# Task objective
Among the entries below, count the lines that contain the word "will". Write down only the total.

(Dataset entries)
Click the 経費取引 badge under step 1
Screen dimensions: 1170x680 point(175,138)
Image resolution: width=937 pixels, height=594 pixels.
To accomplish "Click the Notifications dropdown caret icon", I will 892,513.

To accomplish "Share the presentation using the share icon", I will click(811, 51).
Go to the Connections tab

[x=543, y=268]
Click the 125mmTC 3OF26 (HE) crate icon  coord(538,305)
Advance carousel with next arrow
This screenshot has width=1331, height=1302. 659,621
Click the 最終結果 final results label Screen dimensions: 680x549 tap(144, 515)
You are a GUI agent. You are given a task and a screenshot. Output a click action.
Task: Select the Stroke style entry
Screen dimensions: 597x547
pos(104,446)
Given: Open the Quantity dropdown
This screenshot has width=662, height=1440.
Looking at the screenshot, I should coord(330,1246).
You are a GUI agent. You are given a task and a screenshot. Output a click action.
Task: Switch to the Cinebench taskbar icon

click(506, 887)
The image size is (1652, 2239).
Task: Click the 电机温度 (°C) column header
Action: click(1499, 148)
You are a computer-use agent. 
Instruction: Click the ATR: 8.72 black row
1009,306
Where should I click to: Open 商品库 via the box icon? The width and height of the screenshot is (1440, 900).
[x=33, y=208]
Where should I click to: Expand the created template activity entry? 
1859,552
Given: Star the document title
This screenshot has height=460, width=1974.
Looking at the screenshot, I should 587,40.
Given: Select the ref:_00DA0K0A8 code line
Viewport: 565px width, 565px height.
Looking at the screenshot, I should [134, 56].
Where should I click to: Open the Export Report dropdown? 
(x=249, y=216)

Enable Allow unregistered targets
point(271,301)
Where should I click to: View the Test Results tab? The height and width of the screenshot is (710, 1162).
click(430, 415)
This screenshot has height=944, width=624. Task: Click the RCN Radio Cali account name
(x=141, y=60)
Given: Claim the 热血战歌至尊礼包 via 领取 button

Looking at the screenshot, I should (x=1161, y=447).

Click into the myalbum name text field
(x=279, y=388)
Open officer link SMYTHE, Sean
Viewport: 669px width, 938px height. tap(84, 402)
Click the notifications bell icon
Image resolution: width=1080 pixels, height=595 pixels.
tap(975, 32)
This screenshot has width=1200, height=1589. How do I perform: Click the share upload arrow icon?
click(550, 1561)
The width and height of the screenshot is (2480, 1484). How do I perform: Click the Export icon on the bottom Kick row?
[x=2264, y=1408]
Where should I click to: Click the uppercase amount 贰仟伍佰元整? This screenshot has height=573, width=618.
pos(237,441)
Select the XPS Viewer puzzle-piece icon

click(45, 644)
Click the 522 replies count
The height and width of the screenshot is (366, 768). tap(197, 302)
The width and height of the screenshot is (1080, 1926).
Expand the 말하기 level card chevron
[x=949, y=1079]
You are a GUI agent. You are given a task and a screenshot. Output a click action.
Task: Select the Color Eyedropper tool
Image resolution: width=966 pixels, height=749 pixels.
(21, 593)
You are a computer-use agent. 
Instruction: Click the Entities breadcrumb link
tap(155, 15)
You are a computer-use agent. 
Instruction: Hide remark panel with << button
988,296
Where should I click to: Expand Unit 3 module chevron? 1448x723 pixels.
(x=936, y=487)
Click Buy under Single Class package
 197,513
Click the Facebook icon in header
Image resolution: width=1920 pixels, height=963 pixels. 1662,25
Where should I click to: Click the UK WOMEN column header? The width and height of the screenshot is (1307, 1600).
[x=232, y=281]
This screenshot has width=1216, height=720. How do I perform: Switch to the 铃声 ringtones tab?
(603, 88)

# Reply
2